Mientras Cassie hablaba una figura sombría había entrado en la habitación sin que nadie se percatara y se detuvo en la puerta para escuchar.

—Tiene que ver con el amor. Yo deseo que esté aquí porque lo quiero. Y todos vosotros lo querríais también. Podríais aprender a quererlo. Es sólo un niño pequeño. Pero estáis tan ocupados con todo lo que tenéis en la cabeza, con esos ismos e ismos e ismos que a lo mejor habéis olvidado que cuidar de un niño pequeño y formar parte de su vida es mucho más importante que todos vuestros discursos. Tendrías que recordar que lo más importante es el amor, y si no lo es, al menos debería serlo.

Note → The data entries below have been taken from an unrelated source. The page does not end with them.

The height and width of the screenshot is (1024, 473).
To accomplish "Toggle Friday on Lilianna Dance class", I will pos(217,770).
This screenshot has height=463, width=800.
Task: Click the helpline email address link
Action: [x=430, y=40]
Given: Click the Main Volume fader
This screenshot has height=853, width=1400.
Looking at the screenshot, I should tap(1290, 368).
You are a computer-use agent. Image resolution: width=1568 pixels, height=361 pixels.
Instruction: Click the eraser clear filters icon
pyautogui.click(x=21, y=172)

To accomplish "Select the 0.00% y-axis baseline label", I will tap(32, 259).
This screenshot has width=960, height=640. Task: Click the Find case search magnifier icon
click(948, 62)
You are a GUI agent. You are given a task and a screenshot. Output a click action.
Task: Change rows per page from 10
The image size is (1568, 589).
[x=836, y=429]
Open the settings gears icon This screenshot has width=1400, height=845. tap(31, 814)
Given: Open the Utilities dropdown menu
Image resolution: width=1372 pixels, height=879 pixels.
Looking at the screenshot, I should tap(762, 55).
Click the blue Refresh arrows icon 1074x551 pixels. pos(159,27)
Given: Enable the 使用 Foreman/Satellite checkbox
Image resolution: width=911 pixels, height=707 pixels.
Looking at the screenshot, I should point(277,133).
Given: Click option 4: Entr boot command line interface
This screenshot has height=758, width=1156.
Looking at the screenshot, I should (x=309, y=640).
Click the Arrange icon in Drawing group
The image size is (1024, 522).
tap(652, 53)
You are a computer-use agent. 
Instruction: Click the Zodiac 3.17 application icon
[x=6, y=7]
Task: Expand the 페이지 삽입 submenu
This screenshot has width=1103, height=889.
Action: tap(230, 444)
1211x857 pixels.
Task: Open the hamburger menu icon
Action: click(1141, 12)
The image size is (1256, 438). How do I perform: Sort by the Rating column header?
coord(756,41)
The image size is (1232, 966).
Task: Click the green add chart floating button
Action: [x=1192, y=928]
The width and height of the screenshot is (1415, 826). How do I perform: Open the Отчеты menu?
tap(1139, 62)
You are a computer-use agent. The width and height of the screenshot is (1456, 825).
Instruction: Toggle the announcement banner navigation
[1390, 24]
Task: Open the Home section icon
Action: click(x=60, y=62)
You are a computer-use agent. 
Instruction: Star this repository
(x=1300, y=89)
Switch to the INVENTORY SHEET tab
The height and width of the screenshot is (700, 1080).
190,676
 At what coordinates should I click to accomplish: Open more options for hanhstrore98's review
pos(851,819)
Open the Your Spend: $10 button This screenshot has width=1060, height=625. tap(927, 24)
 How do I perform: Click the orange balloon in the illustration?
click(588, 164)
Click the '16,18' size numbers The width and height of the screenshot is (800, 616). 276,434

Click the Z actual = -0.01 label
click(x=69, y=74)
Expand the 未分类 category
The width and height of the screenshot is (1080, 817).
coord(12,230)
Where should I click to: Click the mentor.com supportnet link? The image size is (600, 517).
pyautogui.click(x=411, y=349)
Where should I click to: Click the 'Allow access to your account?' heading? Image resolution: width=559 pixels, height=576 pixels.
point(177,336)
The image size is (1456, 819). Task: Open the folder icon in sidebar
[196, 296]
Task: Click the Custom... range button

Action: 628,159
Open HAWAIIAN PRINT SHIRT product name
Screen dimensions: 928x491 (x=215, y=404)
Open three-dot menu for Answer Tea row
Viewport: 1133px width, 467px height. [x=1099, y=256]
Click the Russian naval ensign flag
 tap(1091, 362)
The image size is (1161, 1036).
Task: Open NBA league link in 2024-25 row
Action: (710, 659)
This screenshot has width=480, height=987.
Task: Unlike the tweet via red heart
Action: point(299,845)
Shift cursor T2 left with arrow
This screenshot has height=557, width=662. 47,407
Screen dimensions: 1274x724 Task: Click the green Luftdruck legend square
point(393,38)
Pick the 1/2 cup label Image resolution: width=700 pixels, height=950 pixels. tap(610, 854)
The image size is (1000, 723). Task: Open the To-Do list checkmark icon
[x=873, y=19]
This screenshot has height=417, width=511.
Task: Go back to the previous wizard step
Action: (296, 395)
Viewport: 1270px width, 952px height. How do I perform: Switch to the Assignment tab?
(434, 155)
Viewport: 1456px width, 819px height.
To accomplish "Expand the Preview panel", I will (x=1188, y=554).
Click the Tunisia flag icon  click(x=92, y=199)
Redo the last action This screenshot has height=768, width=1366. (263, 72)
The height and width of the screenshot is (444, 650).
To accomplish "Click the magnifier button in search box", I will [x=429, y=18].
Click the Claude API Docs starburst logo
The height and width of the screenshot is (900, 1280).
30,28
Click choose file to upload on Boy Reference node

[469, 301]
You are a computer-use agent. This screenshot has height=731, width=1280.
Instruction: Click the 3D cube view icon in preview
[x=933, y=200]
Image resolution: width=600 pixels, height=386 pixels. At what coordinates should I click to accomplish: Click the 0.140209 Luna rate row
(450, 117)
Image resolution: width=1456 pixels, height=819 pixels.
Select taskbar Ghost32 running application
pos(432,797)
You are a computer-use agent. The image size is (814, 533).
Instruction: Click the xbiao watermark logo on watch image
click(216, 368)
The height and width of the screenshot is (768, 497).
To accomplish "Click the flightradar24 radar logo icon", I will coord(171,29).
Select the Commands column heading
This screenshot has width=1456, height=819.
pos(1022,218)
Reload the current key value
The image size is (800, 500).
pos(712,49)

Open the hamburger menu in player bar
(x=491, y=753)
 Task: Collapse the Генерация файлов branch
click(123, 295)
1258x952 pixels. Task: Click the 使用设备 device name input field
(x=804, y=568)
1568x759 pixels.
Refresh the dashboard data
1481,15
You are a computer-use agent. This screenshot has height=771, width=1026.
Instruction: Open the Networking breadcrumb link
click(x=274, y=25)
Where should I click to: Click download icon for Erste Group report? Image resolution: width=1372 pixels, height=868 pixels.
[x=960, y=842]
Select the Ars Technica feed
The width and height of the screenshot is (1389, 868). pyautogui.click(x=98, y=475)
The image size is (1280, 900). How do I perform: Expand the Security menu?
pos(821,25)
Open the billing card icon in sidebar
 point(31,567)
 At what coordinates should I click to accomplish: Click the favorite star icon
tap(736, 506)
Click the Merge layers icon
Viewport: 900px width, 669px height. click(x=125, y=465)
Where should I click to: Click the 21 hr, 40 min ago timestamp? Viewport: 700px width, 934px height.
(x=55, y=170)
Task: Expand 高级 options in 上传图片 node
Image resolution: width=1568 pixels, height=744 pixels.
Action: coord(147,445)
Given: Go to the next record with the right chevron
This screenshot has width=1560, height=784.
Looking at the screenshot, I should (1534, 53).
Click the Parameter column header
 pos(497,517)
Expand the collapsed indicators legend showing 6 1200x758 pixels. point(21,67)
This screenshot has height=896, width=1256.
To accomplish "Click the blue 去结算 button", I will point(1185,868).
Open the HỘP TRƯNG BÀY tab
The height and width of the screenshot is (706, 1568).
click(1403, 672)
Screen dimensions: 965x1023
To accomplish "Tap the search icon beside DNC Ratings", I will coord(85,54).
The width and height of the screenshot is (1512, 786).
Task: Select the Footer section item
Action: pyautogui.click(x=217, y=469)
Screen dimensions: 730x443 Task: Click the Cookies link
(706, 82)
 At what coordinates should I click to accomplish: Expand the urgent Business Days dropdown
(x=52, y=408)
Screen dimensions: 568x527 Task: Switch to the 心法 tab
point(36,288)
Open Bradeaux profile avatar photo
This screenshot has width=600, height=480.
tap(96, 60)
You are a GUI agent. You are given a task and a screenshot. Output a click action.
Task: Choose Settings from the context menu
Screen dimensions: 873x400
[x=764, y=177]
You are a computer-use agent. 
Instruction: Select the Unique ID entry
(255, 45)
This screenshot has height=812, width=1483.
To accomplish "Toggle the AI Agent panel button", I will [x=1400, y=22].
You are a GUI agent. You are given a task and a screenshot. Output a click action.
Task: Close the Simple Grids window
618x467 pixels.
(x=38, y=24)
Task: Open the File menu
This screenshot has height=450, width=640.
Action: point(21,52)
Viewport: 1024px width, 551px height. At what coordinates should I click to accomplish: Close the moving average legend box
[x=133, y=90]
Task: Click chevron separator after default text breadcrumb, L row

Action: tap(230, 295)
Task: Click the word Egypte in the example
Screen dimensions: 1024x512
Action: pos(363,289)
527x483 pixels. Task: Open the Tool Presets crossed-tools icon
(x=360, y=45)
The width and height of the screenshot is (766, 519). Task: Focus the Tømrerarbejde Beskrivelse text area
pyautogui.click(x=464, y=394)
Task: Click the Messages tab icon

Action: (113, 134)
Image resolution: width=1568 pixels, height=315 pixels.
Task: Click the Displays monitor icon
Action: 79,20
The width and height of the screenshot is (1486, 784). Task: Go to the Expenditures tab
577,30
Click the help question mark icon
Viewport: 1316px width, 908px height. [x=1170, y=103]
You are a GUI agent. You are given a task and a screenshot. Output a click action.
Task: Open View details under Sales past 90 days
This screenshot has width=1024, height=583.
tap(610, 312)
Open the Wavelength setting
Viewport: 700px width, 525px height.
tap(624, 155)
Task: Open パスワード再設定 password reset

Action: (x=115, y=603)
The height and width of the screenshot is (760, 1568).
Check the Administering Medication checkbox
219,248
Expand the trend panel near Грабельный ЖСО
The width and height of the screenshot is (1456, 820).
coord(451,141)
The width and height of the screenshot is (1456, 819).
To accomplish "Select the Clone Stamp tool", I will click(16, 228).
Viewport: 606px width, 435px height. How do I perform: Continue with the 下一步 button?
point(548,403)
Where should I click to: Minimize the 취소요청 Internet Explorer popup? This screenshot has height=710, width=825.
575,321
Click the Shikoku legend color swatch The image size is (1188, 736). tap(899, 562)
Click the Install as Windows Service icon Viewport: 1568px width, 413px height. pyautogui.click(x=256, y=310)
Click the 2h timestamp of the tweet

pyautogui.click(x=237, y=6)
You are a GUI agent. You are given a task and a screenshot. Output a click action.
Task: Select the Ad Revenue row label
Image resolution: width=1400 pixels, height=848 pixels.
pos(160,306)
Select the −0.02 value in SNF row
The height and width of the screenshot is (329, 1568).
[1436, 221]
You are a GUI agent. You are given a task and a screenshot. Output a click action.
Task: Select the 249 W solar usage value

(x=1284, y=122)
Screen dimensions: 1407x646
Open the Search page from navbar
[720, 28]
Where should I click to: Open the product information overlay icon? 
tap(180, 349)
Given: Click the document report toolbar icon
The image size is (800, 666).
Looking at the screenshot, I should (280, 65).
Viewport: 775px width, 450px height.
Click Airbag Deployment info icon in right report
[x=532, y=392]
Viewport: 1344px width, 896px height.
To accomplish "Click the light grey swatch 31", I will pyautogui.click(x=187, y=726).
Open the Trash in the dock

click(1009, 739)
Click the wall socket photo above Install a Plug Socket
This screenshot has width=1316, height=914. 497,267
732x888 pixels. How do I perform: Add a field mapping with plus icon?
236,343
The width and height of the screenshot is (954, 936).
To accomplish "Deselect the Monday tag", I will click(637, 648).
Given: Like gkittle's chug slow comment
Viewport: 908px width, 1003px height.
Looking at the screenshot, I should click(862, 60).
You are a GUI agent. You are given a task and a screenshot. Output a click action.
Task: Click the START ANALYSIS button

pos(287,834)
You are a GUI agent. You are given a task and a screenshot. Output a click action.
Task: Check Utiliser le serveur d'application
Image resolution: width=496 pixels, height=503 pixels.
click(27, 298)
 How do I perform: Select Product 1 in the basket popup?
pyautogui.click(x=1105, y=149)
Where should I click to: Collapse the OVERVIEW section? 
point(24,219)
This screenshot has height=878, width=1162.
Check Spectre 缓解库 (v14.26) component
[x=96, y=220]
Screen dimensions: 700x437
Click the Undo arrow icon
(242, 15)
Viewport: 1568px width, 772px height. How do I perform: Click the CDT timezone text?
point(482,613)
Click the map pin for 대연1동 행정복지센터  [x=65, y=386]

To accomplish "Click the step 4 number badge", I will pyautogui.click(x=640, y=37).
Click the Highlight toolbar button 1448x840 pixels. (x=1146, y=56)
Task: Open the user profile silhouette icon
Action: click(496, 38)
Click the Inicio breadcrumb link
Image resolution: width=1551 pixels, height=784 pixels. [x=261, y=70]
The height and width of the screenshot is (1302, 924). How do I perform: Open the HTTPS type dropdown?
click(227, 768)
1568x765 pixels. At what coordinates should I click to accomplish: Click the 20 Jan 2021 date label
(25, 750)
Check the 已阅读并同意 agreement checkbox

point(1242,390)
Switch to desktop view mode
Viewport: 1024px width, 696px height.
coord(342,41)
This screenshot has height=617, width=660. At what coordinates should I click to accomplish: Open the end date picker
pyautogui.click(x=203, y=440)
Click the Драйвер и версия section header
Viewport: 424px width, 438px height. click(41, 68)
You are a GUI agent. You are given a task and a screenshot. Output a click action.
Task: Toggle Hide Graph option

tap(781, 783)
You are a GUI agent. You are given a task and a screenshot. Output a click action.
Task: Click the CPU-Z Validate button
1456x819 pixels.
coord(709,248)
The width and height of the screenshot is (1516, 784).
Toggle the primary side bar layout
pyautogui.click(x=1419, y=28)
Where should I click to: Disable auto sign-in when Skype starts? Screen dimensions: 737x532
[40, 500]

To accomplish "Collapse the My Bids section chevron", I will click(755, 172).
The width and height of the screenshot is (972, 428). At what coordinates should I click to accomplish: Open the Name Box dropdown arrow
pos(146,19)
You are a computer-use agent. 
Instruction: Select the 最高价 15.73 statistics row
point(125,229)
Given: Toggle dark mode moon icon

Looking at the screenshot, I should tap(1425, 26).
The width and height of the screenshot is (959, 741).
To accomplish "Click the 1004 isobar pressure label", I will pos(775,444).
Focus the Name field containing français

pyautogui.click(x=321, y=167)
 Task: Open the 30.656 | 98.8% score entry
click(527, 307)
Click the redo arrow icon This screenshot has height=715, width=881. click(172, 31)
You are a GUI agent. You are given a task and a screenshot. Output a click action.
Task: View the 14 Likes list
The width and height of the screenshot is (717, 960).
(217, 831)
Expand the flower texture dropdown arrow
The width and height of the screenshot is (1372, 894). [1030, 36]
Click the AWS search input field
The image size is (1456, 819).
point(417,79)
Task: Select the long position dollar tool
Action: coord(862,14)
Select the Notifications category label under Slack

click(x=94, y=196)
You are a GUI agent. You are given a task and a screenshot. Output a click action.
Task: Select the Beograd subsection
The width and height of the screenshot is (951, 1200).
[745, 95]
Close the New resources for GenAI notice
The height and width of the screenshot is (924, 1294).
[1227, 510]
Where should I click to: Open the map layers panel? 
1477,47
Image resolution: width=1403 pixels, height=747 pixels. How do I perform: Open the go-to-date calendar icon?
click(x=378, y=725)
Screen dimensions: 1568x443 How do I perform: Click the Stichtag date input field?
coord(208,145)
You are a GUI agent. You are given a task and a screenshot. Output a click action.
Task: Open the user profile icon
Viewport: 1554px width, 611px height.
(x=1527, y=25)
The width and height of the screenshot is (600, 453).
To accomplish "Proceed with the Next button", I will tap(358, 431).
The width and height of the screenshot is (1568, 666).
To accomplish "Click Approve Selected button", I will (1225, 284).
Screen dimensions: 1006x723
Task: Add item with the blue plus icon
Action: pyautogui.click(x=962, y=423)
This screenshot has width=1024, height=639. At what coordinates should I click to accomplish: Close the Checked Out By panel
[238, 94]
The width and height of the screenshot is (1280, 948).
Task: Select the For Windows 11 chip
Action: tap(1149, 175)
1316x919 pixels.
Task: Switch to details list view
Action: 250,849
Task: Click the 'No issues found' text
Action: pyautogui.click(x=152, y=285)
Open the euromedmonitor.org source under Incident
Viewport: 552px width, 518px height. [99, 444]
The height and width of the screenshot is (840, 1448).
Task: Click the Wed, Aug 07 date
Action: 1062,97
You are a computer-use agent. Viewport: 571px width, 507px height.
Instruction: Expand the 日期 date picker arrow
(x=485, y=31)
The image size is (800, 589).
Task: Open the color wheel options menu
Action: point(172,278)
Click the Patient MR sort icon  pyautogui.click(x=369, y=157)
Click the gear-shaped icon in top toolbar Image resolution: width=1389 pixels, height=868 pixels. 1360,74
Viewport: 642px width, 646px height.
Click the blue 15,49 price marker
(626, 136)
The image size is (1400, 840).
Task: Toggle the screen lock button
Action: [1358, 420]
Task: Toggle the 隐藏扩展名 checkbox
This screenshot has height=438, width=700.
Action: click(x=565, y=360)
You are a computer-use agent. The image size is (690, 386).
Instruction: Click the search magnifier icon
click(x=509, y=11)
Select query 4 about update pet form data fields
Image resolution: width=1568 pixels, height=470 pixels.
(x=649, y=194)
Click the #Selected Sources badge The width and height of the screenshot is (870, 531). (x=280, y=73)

—¡Bien dicho, Cassie! —dijo la figura que escuchaba desde fondo de la habitación. Era Peregrine Feek. Se adelantó—. Un discurso apasionado. No creo que pueda oponerse nada. Puede que sea hora de votar el asunto y yo digo que el pequeño caballero se reúna con nosotros aquí en Ravenscraig.

Bernard dijo:

—Muy bien. La votación. Todos los que estén a favor de dar la bienvenida a Frank a nuestra comuna.

Todos salvo Philip y Robin levantaron la mano. Robin parecía estar retorciéndose de agonía. Feek alzó su propia mano uno o dos centímetros más. Robin lo miró y decidió unirse a la mayoría.

—¿En contra?

Sólo Philip, desde la posición Maoísta, levantó la mano contra el pequeño Frank.

—Bueno, pues está decidido —dijo Bernard con alegría—. Fin de la reunión. Me encanta la democracia.

Beatie miró por la ventana y vio a Tara, con la cara roja, arrastrando la bicicleta hacia la casa. La rueda trasera estaba deshinchada. Reprimió una risilla.